==== DOCUMENT PASSAGE
Unwitting subjects to a 1954 nuclear experiment, the former inhabitants of a Pacific atoll continue to suffer
THE Pacific atoll of Rongelap in the Marshall Islands is still paying the price for a badly-managed American nuclear test explosion 40 years ago, which drove its people from their homes, irrevocably changing the course of their lives. The final straw came in late July, when the exiles from Rongelap were informed by the us National Academy of Sciences (NAS) that, if they went home, they would have to radically alter their traditional lifestyle. Instead of living off the land, they were advised to eat at least some imported food and use special fertilisers to reduce radioactivity in indigenously grown food.
Rongelap's trials began on March 1, 1954, when a strange "snow" drifted over the coral atoll. Children rejoiced at the unusual phenomenon, but little did anyone suspect that the so-called snow was the radioactive fallout from the nuclear test explosion on Bikini atoll, 200 km away. Two days later, American troops rushed in to evacuate them.
The people of Rongelap have since been in a state of limbo. In 1957, after being treated for radiation sickness, they were sent back to Rongelap with an assurance from the us government that the radioactivity was within safe limits. However, high rates of cancer and other health problems forced them off the atoll once again in 1985.
This time, the environmental group Greenpeace came to their rescue with its ship, Rainbow Warrior. The destination was Kwajalein, a more densely-populated atoll in the Marshall islands 300 km from Rongelap. Although there are 1,000 Rongelap refugees on Kwajalein, their limited resources and attachment to their own land makes it hard for them to stay on. Marshall Islands officials believe that, given a choice, about 400 of them would return home.
The Rongelap islanders have not been able to shake off their distrust of the us. They say that they will go home only if the us can assure them that radioactivity levels will be not more than 100 millirems above the dose from background radiation - limits considered rather stringent by the panel that compiled the NAS report.
========
==== DATA
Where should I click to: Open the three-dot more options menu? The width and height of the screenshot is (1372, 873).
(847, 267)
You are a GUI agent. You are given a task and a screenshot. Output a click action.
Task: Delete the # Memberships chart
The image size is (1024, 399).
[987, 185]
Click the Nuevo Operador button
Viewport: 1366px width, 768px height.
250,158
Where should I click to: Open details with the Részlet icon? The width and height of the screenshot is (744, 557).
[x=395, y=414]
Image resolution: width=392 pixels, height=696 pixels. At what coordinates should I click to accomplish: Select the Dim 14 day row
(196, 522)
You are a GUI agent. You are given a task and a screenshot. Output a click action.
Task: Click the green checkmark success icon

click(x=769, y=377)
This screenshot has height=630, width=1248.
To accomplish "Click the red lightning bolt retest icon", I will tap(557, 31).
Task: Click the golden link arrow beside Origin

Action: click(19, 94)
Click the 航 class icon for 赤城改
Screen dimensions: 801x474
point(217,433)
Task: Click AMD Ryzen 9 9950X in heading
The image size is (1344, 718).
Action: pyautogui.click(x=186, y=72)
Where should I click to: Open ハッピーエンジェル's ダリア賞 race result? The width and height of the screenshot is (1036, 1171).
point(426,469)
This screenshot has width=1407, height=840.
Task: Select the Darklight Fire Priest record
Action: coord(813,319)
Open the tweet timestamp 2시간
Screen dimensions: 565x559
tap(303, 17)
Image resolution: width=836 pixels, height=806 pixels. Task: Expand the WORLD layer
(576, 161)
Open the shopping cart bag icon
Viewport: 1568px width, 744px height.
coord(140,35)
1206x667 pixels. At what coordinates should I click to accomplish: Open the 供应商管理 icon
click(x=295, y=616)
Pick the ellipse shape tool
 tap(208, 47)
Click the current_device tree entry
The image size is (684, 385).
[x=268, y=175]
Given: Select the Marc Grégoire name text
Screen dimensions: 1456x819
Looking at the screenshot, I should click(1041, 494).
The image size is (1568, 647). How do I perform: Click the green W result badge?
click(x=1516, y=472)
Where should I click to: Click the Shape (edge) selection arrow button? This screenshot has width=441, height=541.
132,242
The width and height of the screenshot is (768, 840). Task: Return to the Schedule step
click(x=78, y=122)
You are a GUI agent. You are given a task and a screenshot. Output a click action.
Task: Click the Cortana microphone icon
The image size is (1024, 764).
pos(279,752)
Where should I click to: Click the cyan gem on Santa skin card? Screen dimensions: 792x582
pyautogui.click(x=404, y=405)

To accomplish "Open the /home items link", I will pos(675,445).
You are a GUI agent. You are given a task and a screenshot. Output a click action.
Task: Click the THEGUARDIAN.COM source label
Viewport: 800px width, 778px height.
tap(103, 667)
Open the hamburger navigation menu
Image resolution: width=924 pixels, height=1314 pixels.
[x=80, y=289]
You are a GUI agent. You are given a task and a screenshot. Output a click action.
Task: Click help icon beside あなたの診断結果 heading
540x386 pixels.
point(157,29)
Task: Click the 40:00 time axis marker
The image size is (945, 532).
========
EXPLORE THE MATERIAL:
A: In the article on Rongelap, how far away was the Bikini atoll test explosion whose fallout reached Rongelap?
B: Continue the article on the Rongelap islanders after its last sentence.

ANSWERS FOR THE TASKS:
A: 200 km

B:
The islanders also wonder why they were sent back too soon and deliberately exposed to nuclear fallout. Their suspicion is based on documents released by us energy secretary Hazel O'Leary, under the department's "openness initiative". According to Marshall senator Tonyde Brum, these documents prove that the nuclear test that spewed radioactive contaminants into Rongelap was carefully planned the year before the blast.
Further, documents on Project 4.1, described as a study of the response of human beings to radioactive fallout, coldly terms the people evacuated from Rongelap and 2 other atolls as "subjects". And, in an evidently clumsy attempt at covering up, a preliminary report on the project refers to human beings "accidentally exposed" to the nuclear fallout.
This reference to accidental exposure may deprive the Rongelap islanders of rightful compensation, us president Bill Clinton's advisory committee on human radiation experiments, formed to decide compensation for victims of radiation experiments, says that it will not take up cases of people accidentally exposed during nuclear testing. Only if the affected people prove that their exposure to the nuclear fallout was premeditated, and thus constituted a medical experiment, could the agony the Rongelap islanders have lived with for 40 nightmarish years be somewhat compensated for.